Mrs. Thayer was a native of Farmville, Va. She was a 1931 graduate of the nursing school of the old Garfield Memorial Hospital in Washington and worked at the hospital in the 1930s. She then moved to private duty, working as an in-home nurse and for patients at Garfield, Sibley Memorial Hospital and the Washington Hospital Center.
She was a member of Eldbrooke United Methodist Church in Washington.
Her husband of 54 years, Herman Thayer, died in 1996, and a son, Russell Thayer, died in 2001.
Survivors include two daughters, Janice Derrick of Clarion, Pa., and Rebecca Sandifer of Columbia, S.C.; five grandchildren; and five great-grandchildren.
Patricia L. King
Patricia L. King, 77, a retired advertising copywriter and community volunteer, died of cardiopulmonary failure Dec. 12 at Laurel Regional Hospital.
Mrs. King, who lived in Laurel for the past 35 years, was a native Washingtonian who graduated from Western High School and attended St. Mary's College in St. Mary's City, Md. During World War II, she served as a Red Cross nurse's aide at Camp Buttner in North Carolina. In the 1960s, she wrote ads for Woodward and Lothrop, Hecht's and Raleigh's stores. She did similar work for Giant Food in the 1970s.
She was a volunteer patient assistant at Laurel Regional Hospital and was an active supporter of the Humane Society.
Survivors include her husband of 50 years, Reese King of Laurel; four children, Tara Hamilton of Washington, Sean King of Lisbon, Kimberly King of Baltimore and Christopher King of Boynton Beach, Fla.; and six grandchildren.
Herman V. Cottony
Herman V. Cottony, 93, a radio engineer with the federal government for 36 years, died of pneumonia Nov. 19 at Inova Cameron Glen Care Center in Reston. He lived in Bethesda.

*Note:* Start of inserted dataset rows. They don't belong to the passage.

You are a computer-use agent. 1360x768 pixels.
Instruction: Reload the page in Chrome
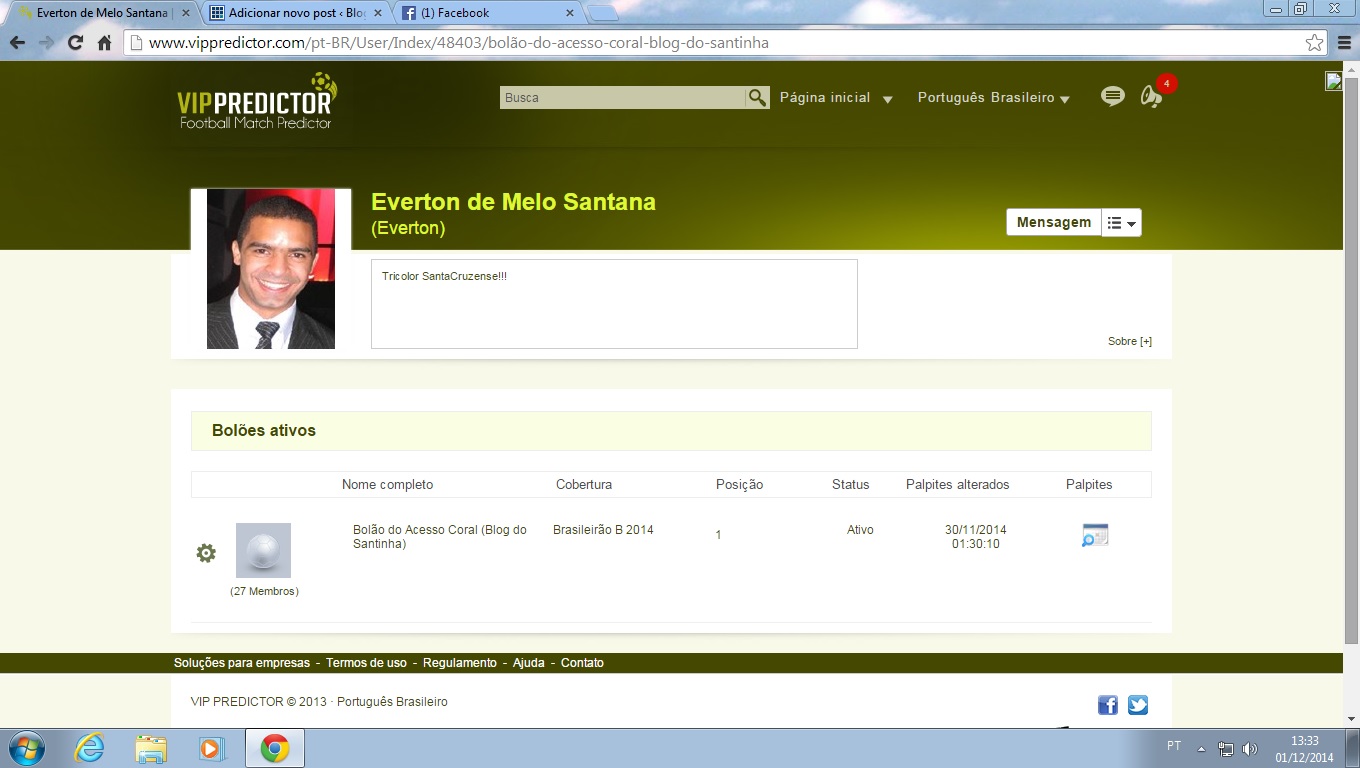point(75,43)

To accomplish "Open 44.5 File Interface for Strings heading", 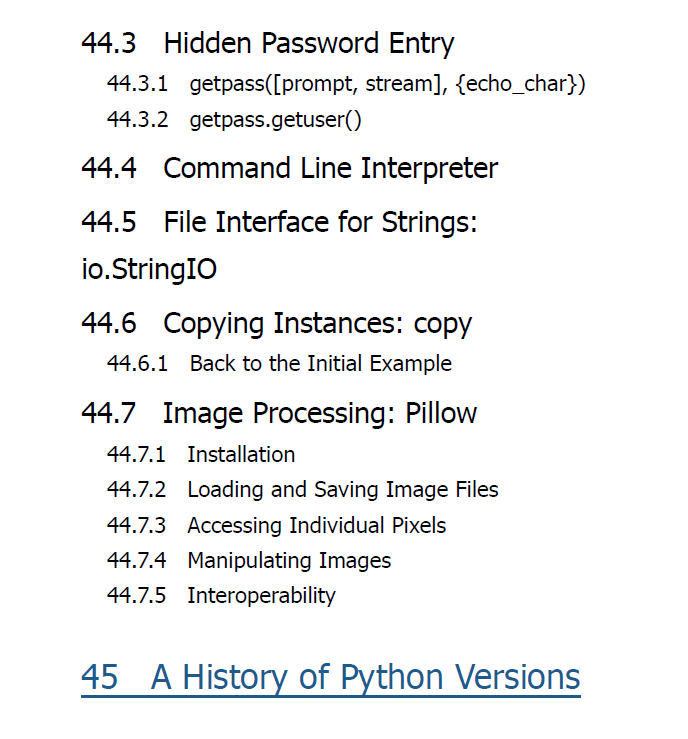I will tap(279, 222).
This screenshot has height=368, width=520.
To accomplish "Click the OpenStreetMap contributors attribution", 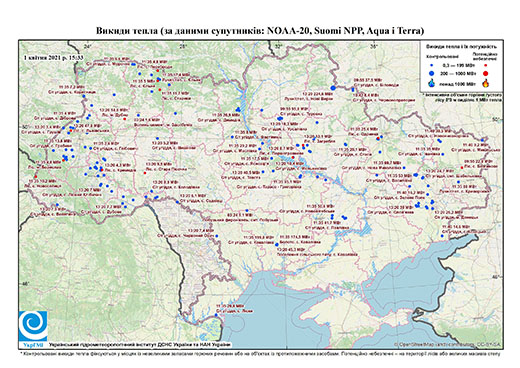I will (x=448, y=344).
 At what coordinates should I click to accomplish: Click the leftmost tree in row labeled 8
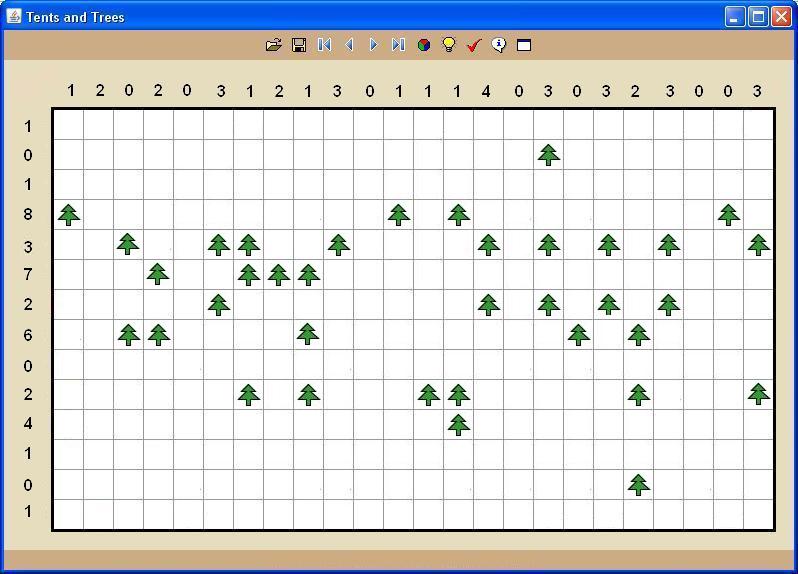[x=68, y=214]
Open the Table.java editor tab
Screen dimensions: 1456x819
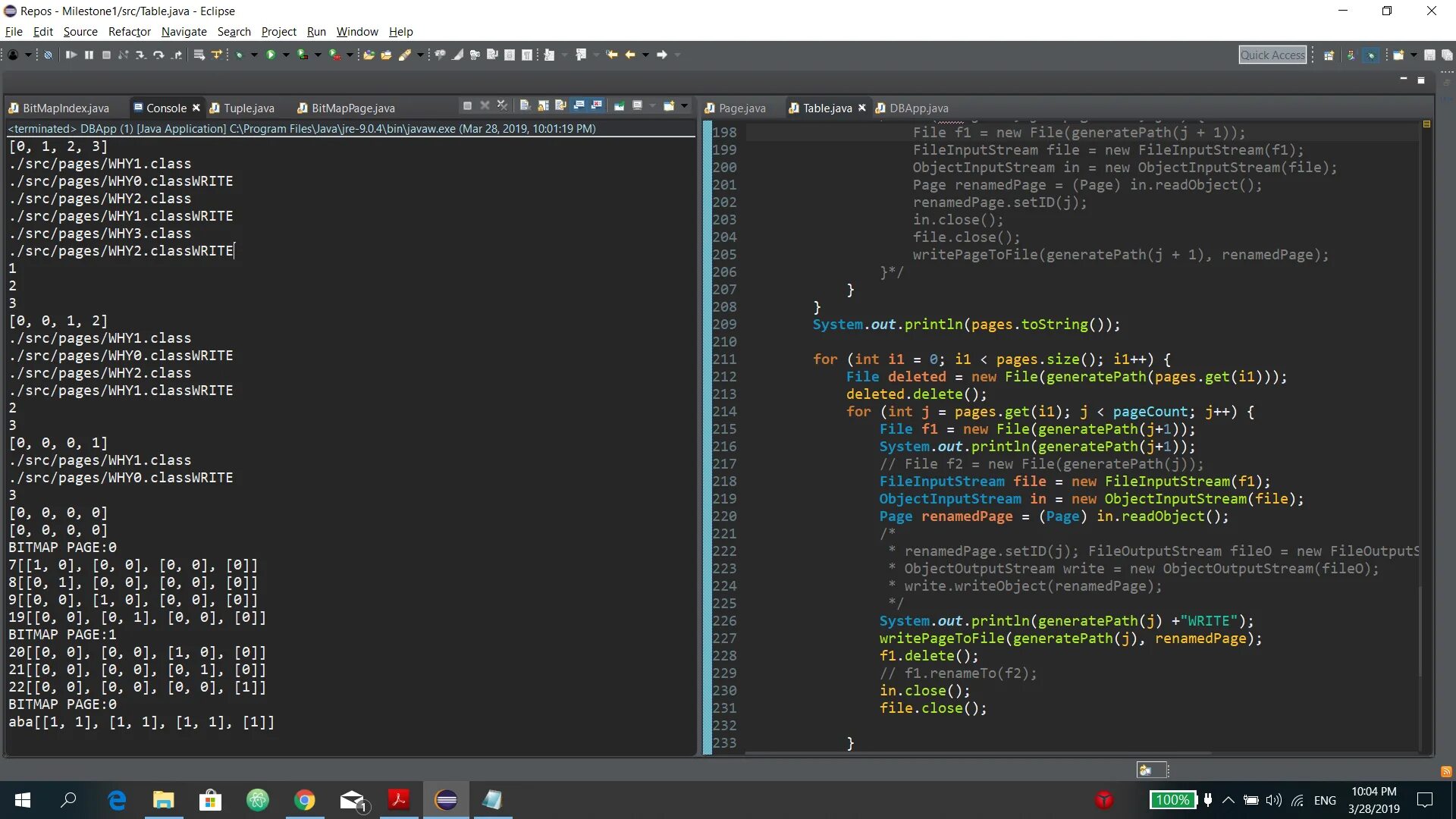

He joined the Commerce Department in 1937 and soon joined the National Bureau of Standards. In 1954, he transferred with the NBS to Boulder, Colo., where he served as radio antenna research chief before retiring to the Washington area in 1973.
Mr. Cottony, who was born in Russia, came to the United States and settled in New York in 1923. He received two engineering degrees from Cooper Union and a master's degree in electrical engineering from Columbia University. He was an Army veteran of World War II.
He was a fellow of the Institute of Radio Engineers and the Institute of Electrical and Electronics Engineers, where he also chaired the antenna committee.
His wife of 45 years, Lillian, died in 1986.
Survivors include two daughters, Elizabeth Liagin of Chevy Chase and Margaret Fisher of Great Falls, Va.; nine grandchildren; 13 great-grandchildren; and a great-great-grandchild.
John 'Flash' Gordon
John Charles "Flash" Gordon, 82, who worked for the Federal Bureau of Investigation 30 years before retiring in 1977 as a special agent and criminal investigative division unit chief, died Dec. 5 at his home in Annandale. He had cancer.
Mr. Gordon had supervisory roles in investigating the cases of three slain civil rights workers in Mississippi in 1964 as well as the 1973 standoff with members of the American Indian Movement in South Dakota and the related 1975 killing of two FBI agents in South Dakota.
He was an accredited American Kennel Club licensed field trial judge for beagles and once gave FBI Director J. Edgar Hoover a beagle to present to President Lyndon B. Johnson.
In retirement, he gave tours of the FBI Academy in Quantico and was active in his neighborhood watch program in Annandale.
He was born in Pittsburgh, where he graduated from Duquesne University. He served in the Army in Europe during World War II and participated in the Battle of the Bulge.
His memberships included Holy Spirit Catholic Church in Annandale.
Survivors include his wife of 50 years, Barbara Goshorn Gordon of Annandale; three children, David C. Gordon of Roanoke, Jacqueline M. Gordon of Vienna and Garry R. Gordon of Mount Sidney, Va.; four sisters, Ruth Thomas of Annandale, Rita Batts of Columbus, Ohio, Jean Mayer of Fort Lauderdale, Fla., and Martha Dorsey of Pittsburgh; and five grandchildren.